─── Data for the task ───

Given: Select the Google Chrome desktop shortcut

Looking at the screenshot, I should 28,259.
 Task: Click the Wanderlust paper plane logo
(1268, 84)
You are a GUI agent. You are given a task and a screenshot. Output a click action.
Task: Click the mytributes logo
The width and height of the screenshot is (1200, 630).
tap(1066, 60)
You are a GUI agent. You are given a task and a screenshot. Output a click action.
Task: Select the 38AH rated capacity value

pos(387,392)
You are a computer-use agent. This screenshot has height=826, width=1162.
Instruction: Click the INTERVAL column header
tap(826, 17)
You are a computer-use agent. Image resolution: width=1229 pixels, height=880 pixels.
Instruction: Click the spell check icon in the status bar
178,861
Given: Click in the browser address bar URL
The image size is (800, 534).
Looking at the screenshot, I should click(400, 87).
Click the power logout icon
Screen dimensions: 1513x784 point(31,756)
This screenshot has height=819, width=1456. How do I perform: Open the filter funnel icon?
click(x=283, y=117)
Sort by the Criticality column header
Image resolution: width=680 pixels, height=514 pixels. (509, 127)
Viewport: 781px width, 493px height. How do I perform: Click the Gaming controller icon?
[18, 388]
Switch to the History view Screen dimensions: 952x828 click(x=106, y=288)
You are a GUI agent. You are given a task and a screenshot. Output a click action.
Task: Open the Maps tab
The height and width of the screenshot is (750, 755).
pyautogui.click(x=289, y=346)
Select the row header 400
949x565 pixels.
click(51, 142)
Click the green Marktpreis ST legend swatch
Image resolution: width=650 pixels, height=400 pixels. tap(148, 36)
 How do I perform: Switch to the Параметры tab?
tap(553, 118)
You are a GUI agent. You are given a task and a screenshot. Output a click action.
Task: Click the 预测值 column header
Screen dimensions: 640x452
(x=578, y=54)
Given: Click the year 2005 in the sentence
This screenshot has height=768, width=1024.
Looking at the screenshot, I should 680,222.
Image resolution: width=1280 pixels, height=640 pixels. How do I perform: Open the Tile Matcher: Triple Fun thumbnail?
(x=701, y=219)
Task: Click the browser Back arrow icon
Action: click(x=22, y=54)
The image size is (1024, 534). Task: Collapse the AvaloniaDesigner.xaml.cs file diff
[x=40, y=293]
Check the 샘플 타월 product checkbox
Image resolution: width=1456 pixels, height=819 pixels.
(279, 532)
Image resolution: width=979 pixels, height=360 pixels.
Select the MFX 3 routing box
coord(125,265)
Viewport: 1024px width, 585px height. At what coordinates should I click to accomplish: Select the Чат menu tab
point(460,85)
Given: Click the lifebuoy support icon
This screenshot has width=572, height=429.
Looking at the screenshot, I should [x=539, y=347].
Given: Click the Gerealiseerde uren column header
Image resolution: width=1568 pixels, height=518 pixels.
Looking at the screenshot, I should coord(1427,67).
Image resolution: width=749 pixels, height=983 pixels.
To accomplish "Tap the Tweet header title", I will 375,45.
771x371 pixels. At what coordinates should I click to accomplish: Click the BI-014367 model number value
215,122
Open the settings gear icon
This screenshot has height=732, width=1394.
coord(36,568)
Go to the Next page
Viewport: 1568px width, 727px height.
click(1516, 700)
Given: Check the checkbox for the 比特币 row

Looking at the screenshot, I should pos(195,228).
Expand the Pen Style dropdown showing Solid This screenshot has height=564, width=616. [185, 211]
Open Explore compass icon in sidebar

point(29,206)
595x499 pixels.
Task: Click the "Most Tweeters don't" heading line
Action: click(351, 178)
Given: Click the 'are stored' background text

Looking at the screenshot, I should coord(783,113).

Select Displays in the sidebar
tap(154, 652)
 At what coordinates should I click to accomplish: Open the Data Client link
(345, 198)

───

> [Exercise objective]:
All that is needed is the exact run of lines above from the line containing "Instruction: Click the INTERVAL column header" through the line containing "Given: Click in the browser address bar URL", both of them included.

> [Result of this task]:
Instruction: Click the INTERVAL column header
tap(826, 17)
You are a computer-use agent. Image resolution: width=1229 pixels, height=880 pixels.
Instruction: Click the spell check icon in the status bar
178,861
Given: Click in the browser address bar URL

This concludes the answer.